Today I feel thankful. I worked a day shift yesterday and it seems like there is so much suffering and pain going on right now with people I know from work. (And the babies are a whole other story!)

I was talking with two friends of mine and we were discussing how when someone knows they are going to die soon, they want to spend time with loved ones, tell them how they are loved, complete things that they have always wanted to do, etc. I have really been thinking lately how we don't know when we are going to leave this life, but if we did, we would live those last days so differently. I know it's a cliche but we really should live each day like it could be our last. Especially when it comes to how we treat people, especially our loved ones. I am really going to try and keep that at the front of my mind.

I am so thankful to be healthy. I am so thankful for my "trials". They are so small compared to what they could be. I need to really focus on enjoying my life and everything I have. Good things are happening.

To my friends at work: you are in my prayers.

3 comments:

Stacy said...

I know exactly what you are saying. Sometimes when I am feeling sorry for myself, I have to make myself look around and then I realize I don't have it so bad.

I need to focus on the happy things in my life too and not just the negative. Thanks for the reminder.

Nic and Ashley Haws said...

I hope your friends at work are okay.

Isn't it amazing how "tailored" our trials are to US? I, too, am grateful for my trials. Although difficult, I have learned things that I really NEEDED to learn... the trials were for ME. Heavenly Father is so merciful and kind. It's wonderful that He is so willing to help us through these trials.

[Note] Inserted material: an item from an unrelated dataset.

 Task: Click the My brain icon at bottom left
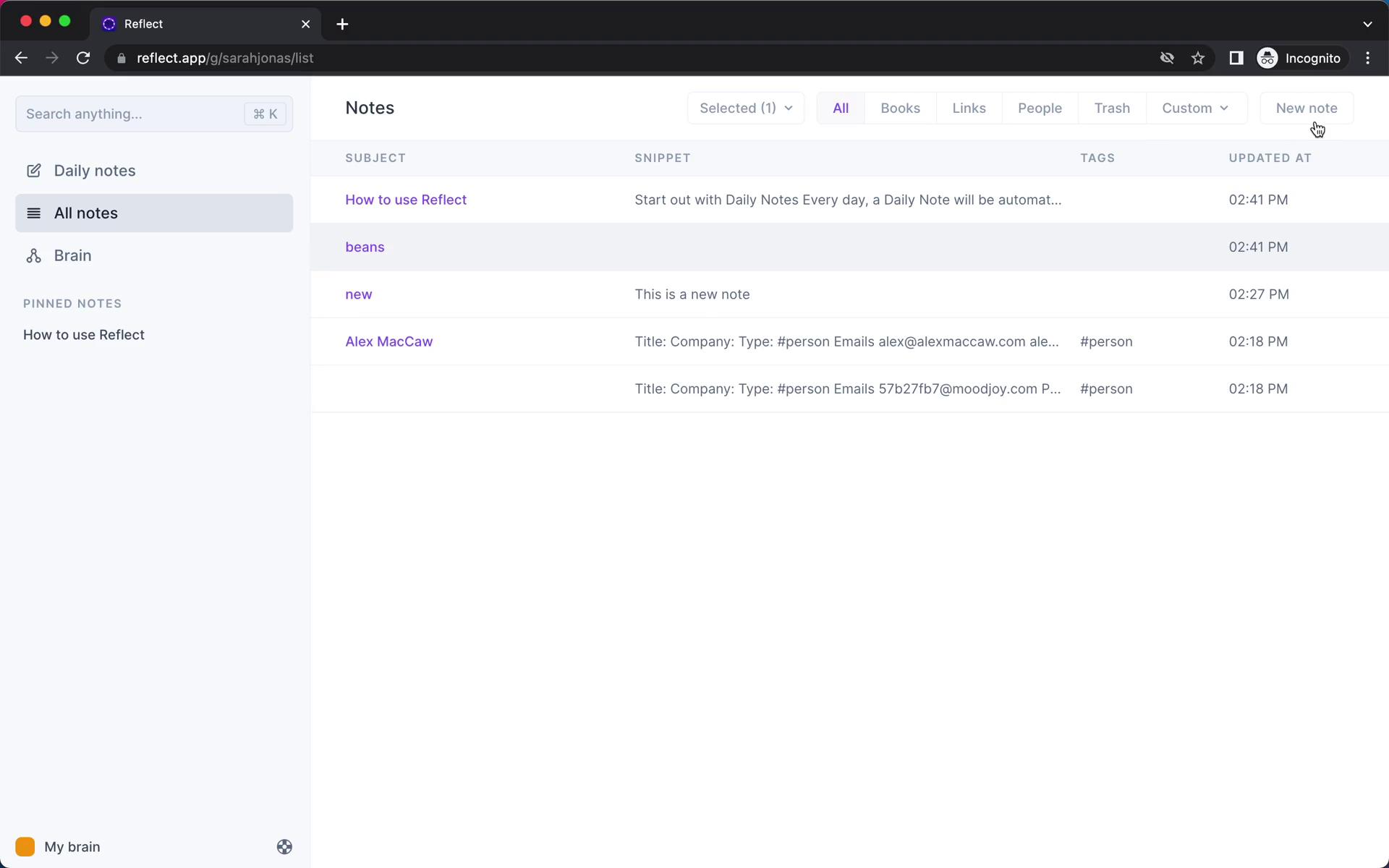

I truly hope your friends at work are okay. They will be in my prayers as well.

Shannon said...

I was dropping Logan off at daycare and a dad was dropping his child off at the same time. Only difference about this dad is he was in a wheelchair. He got around like a pro but as I was getting in my car I couldn't help but watch him in my rear view mirror hoist his body into his car and start to fold up his wheelchair. I was flooded with emotion of how lucky I am to have a working body and how lucky I am that my kids are healthy and strong. I intended to blog about that day because there were a few other encounters with people that just made really thankful for the things I have. I'm glad you expressed your feelings and I have to say Larry and I blessed to have such great friends like you and Steve.